Lea picked the most crowded bar they could find, a few blocks down from the clinic, squeezing in next to a trio of househusbands with wailing babies. The plummeting birthrate meant you rarely saw children anymore, so every passerby stopped by the prams, cooing and tickling cheeks, making the babies cry even louder while their fathers looked on indulgently.

The dim lights in the bar hid the worst of his face, though they were sitting so close that she could still make out the clusters of milia under his blurry eyes.
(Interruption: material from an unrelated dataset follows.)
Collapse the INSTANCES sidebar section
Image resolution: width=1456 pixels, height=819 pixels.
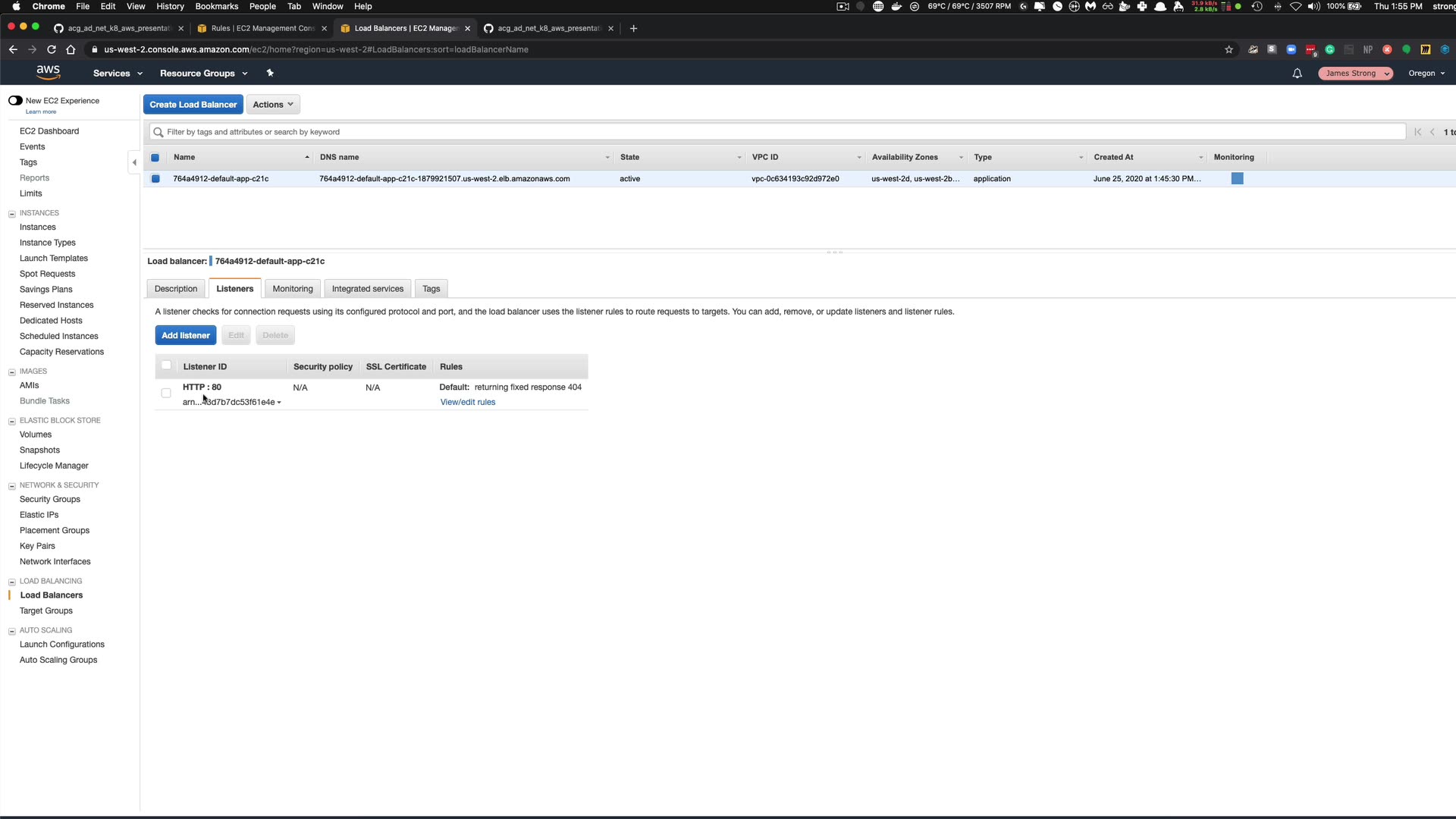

“My little Lea, all grown up,” Kaito said. He took a sip of the pale green cucumber slush in the tall glass in front of him and made a face. “Oh, that’s terrible. How can anyone be expected to drink this?” He beckoned to a waiter. “Hi. Excuse me. Can I get a vanilla milkshake, please?”

“A what?”

“An artery-clogging, LDL-rich, triglyceride-packed concoction of sugary, artificially flavored vanilla ice cream and whole milk,” Kaito went on.
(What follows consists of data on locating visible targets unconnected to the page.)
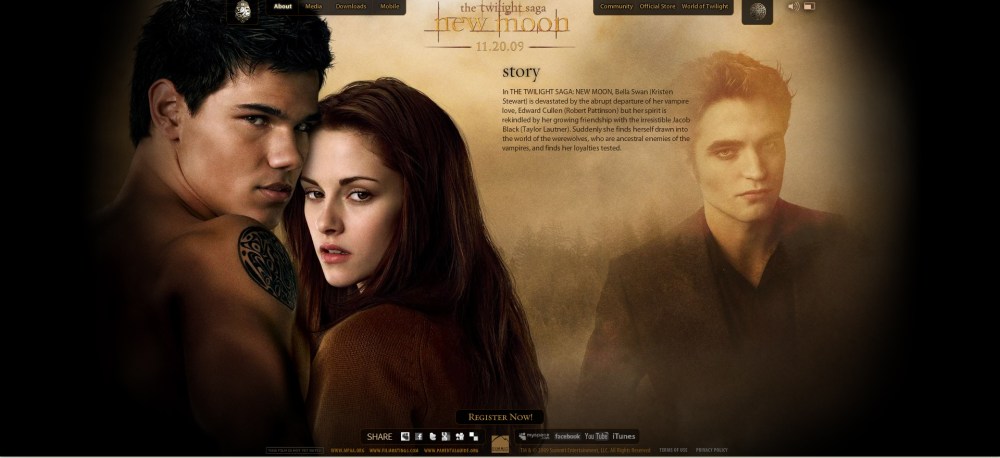
Task: Share via the first share bar icon
Action: [405, 436]
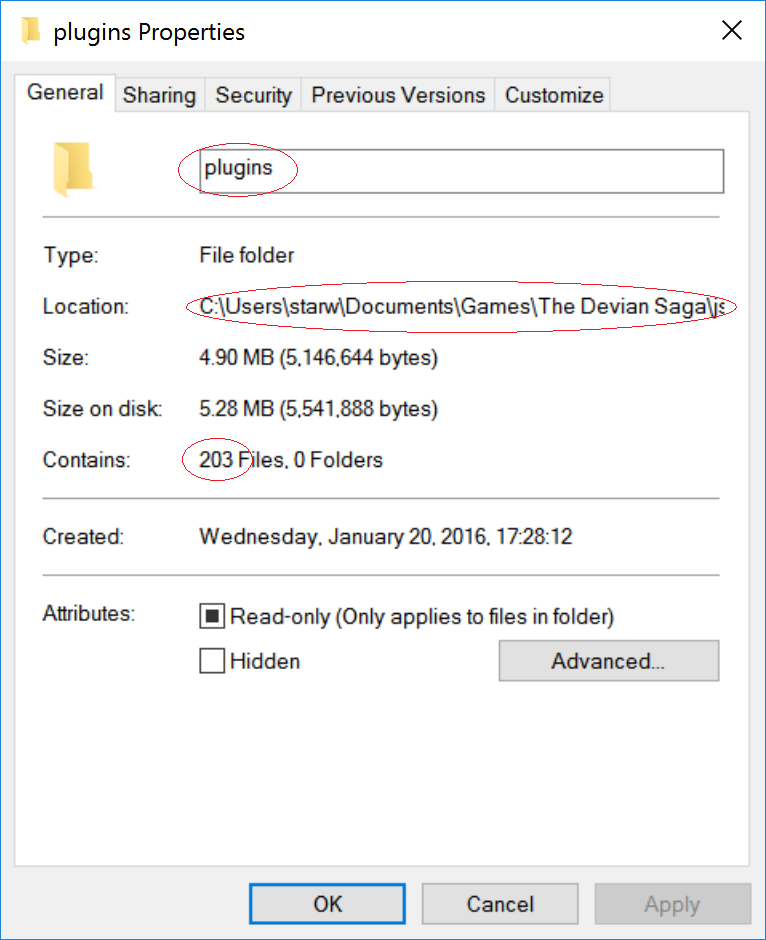
Task: Click the Apply button
Action: pos(672,904)
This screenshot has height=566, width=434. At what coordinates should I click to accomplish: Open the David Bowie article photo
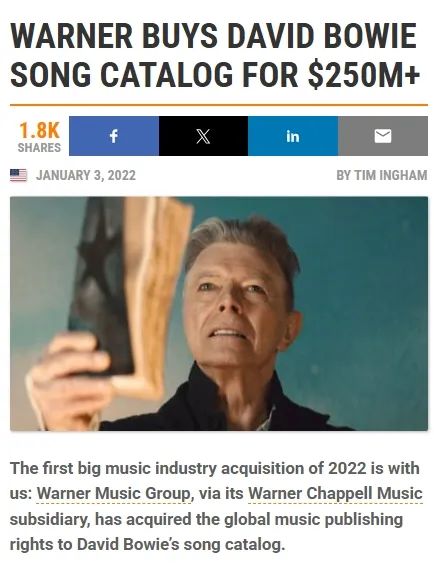click(219, 314)
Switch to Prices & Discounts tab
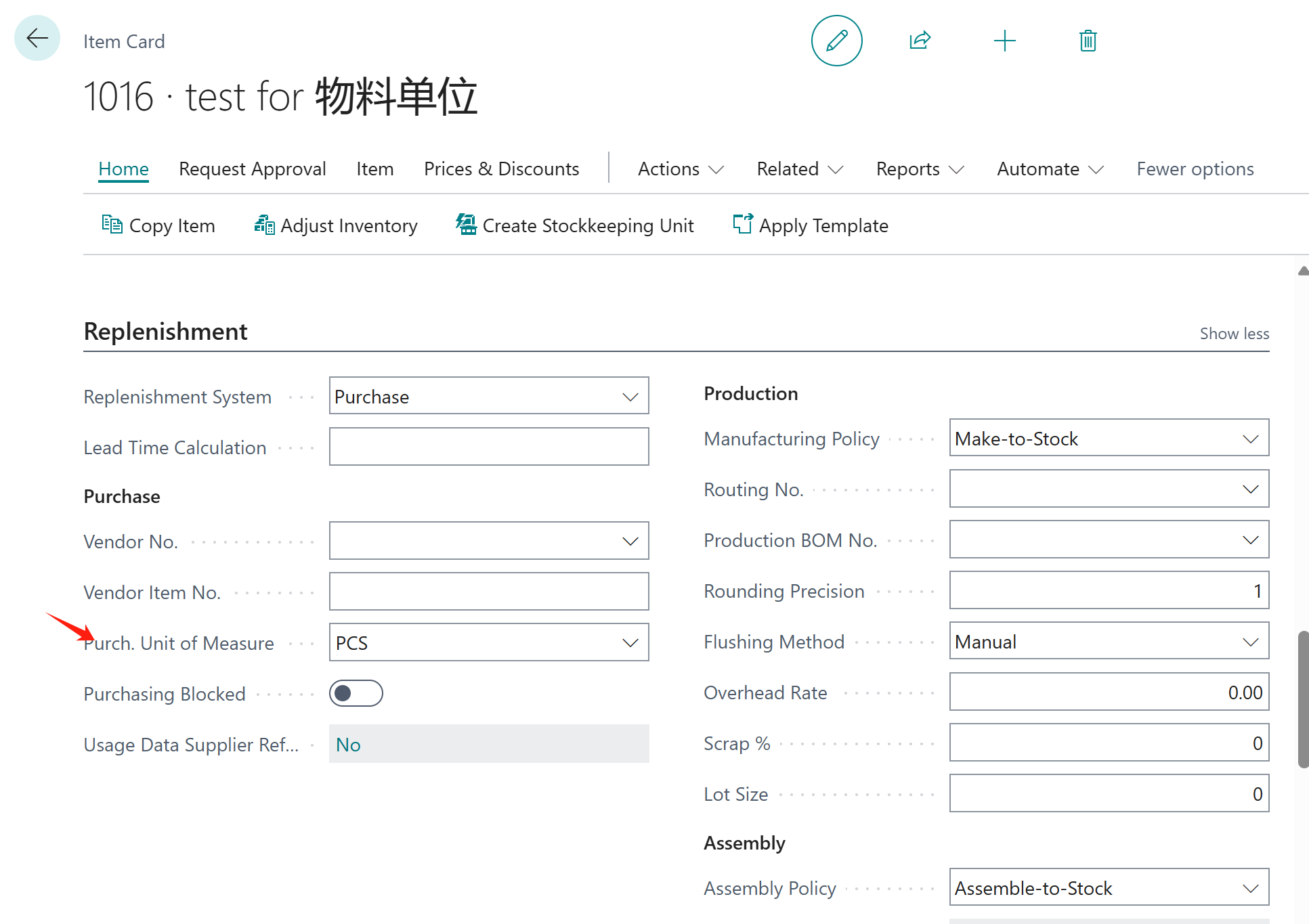 [501, 169]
“He’s joking,” Lea interrupted. “Such a joker.” She laughed loudly, waved the waiter along.

“It might be a good idea to try not to draw attention to yourself,” she whispered.
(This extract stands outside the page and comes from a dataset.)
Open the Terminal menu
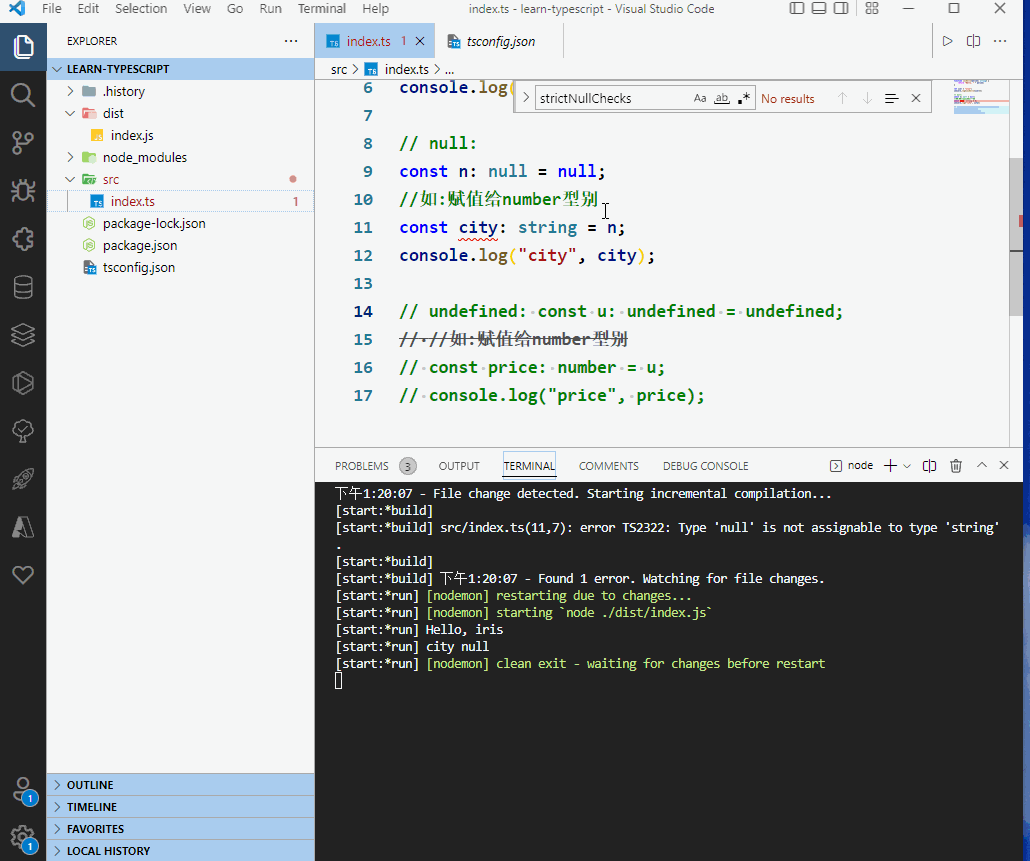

Kaito sighed. He looked down at his smoothie, stirring the green slush. The spoon clinked against the glass, filling the air that hung between them.

“You sound just like your mother,” he said, looking up. His eyes were hooded stars in his face, as bright and mischievous as they’d always been. The curve of his mouth still sardonic, still gently mocking. “Just like your mother.”

And there it was again, her mother’s disapproving voice. He could be recognized. You could be seen with him. Directive 28B: Aiding and Abetting an Antisanct.

“Anyway. It’s been almost ninety years. I doubt they even remember who I am.”

Lea shook her head. She knew this wasn’t true, but all she said was: “You’re back.”

Her father stopped stirring. “How are you?” he asked. The smile was gone now. It was a serious question.

“I’m—” The word caught in her throat, a tickle, a blockage, but she forced it out with a cough. “I’m fine,” she said. Her voice was measured and calm, no different from when she was giving a presentation at work, talking through compound growth rates and kidney forward curves. But a pressure was building behind Lea’s eyes, spreading to the upper reaches of her nose, the back of her throat. It took her a few seconds to recognize the feeling.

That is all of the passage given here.